The Pastels of Nguan's Singapore
By Sarah Sunday
“There’s certainly an ambivalence in the work,” the Singaporean photographer known simply and enigmatically as Nguan told us at Musée. “Many of the images can be read in dual ways. For example, the image of a rainbow painted on the façade of a public housing block may be viscerally enchanting, but it can also speak of the calculated way in which dreams, mood, and behaviors can be engineered.”
A city, country, and island, all in one, Singapore is a safe and tropical enclave for its comfortable inhabitants. Financially cushioned by the government’s enactment of a compulsory savings plan, Singaporeans are mandatorily made to put a percentage of their earnings into savings accounts, which go towards things such as housing, retirement, and health insurance.
The city is teeming with nature-infused architecture and futuristic buildings shaped like lotus flowers, boats, and orbs that sit nestled in the downtown bay. Expats have slowly settled into the city and made it their home as tourism and the economy booms. However, through the Singaporean gaze of Nguan, the city is captured in a different light.
Born and raised in the lush utopian city, Nguan tends to stay away from the busy downtown areas of Singapore and instead, captures the quieter side of the city. He opts to photograph the locals of Singapore - the Chinese, Malays, and Indians - despite the vast amount of westerners living and working in Singapore.

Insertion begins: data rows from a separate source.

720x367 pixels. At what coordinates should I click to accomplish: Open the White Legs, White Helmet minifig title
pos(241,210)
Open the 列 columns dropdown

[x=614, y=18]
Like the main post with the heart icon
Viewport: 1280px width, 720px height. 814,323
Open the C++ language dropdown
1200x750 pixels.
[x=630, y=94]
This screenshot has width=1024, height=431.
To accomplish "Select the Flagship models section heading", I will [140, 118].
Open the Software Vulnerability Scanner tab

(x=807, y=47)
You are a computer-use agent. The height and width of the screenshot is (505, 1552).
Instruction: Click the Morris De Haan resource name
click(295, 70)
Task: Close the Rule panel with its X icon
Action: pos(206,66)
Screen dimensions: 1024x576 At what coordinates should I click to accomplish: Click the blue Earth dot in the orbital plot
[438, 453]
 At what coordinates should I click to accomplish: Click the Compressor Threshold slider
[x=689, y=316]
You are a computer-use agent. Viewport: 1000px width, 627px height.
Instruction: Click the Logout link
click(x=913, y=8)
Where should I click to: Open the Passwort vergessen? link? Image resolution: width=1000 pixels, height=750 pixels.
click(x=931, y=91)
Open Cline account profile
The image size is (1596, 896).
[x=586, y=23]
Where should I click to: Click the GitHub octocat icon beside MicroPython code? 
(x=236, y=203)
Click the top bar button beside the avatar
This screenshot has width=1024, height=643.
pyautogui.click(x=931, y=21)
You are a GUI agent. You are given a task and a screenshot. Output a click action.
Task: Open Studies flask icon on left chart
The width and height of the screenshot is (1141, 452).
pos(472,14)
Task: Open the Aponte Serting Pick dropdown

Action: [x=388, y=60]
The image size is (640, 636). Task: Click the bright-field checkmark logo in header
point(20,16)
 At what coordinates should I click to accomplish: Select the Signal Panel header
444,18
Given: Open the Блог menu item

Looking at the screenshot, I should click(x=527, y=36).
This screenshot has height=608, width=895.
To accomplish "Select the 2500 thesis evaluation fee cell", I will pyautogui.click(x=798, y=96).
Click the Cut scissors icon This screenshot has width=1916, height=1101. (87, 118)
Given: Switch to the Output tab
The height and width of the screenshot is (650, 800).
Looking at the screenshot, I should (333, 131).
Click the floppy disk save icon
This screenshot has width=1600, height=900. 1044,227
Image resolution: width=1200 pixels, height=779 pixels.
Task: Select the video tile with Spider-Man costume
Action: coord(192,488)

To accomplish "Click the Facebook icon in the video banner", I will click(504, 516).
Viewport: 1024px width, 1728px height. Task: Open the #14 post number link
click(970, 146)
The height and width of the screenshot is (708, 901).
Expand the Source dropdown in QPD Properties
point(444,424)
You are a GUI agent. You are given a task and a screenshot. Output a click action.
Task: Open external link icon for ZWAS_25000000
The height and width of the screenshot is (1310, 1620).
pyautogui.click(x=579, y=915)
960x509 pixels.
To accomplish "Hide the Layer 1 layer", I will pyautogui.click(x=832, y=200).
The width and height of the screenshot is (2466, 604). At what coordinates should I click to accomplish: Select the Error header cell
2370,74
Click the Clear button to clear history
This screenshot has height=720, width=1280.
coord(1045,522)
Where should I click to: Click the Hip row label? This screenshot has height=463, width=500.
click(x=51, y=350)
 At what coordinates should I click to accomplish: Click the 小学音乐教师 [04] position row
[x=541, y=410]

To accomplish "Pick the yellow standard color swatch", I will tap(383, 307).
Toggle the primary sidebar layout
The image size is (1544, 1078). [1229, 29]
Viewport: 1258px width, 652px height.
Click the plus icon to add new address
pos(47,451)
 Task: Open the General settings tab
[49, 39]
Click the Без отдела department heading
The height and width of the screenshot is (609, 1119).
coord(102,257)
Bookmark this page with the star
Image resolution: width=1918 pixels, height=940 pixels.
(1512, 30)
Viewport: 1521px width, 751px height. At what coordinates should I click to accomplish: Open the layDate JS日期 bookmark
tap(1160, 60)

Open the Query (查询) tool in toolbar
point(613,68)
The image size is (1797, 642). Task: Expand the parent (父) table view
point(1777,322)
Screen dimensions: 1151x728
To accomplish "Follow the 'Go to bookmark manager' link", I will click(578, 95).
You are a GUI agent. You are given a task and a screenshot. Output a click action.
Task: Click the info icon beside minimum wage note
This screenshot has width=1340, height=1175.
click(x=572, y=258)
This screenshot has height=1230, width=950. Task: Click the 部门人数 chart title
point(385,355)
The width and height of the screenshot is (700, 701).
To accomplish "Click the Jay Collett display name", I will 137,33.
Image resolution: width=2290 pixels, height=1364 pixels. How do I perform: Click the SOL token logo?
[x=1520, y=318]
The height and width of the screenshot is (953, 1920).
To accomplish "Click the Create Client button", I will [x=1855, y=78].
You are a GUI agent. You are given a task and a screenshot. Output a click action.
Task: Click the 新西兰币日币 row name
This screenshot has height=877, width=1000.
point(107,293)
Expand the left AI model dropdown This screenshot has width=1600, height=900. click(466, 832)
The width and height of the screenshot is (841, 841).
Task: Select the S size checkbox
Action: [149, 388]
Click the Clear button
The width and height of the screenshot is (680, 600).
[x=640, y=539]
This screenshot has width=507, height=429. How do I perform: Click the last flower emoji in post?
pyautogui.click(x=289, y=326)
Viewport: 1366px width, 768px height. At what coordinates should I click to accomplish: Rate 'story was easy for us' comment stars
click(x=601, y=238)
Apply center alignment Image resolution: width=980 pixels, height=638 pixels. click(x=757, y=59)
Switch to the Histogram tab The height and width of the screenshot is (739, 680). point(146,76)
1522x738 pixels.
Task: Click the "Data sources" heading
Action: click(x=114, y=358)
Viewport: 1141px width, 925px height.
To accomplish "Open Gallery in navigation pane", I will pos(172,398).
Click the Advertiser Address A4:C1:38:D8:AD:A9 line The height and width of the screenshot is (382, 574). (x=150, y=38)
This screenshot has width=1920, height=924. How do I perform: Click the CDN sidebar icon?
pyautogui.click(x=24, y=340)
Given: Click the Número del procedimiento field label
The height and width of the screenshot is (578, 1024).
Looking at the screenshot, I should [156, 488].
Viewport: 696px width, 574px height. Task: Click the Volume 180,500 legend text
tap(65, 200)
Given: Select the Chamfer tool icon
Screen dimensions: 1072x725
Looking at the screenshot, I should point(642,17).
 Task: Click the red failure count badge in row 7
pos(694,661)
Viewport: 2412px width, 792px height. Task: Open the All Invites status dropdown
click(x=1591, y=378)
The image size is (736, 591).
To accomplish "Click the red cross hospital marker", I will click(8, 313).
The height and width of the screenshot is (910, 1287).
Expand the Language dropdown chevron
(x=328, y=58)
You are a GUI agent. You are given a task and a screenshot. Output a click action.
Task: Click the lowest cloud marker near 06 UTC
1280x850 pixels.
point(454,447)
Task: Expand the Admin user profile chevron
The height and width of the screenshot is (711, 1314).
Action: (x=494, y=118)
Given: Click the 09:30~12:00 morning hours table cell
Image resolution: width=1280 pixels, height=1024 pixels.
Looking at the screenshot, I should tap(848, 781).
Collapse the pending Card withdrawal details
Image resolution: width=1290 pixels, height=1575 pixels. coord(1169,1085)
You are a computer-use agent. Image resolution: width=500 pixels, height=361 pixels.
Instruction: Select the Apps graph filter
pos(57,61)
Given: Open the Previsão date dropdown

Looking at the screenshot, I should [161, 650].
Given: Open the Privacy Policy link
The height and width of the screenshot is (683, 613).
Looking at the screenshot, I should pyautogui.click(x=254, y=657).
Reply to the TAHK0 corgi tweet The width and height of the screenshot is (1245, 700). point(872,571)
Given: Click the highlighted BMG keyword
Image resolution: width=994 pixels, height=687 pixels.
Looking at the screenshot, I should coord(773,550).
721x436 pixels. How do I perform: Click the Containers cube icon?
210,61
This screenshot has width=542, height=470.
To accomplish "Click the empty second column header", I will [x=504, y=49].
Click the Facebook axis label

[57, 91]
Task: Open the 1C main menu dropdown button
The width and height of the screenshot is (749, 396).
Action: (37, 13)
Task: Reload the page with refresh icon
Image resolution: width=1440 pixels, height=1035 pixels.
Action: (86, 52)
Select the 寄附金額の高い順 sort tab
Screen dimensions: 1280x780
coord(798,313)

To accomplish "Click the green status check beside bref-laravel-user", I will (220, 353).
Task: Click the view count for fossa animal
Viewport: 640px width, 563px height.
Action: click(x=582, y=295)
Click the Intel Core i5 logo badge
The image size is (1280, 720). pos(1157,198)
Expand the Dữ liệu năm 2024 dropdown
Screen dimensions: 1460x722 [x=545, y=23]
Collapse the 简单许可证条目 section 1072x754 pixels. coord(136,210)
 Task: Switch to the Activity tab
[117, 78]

In his photographs, his home city is cast in soft and dreamy pastels tones. Each photograph is like an individually painted Easter egg, and when viewed as a collection, his images form into a rainbow of pastel colors. Harnessing the ‘golden hour’, Nguan photographs in the last two dusky hours of sunlight. As lovely as his photographs are portrayed to be, however, there is an underlying tone of tainted happiness; a hair of evidence that something is slightly askew. Nguan shows fine cracks upon the surface of Singapore’s face and the weeds that have begun to poke through.
In a place where freedom of speech and of assembly are constrained and held close by the government, artists must be cautious as to how they portray Singapore. Indeed, Nguan is very gentle. His criticisms are so nuanced, that those unfamiliar with the city would miss the subtleties. They are visible in a cracked flower pot, a crumbling structure and mildly unhappy individuals appearing slumped, tense or forlorn.
When asked for his thoughts on emotional globalization Nguan said, "I believe that people everywhere are [being raised] to laugh and cry at the same things, and increasingly have similar ideas of ‘home.’ I accept that this theory is being tested in our current divisive times, but I intend to continue to identify what we have in common as human beings.”
Ultimately, his work is a celebration of the life of the city, and the warmth that is present, in the imperfections and small unhappinesses that come with living in a utopian bubble. Through pinks, purples, yellows, and blues, Nguan allows us to gaze into a Singaporean elegy composed from his own perspective.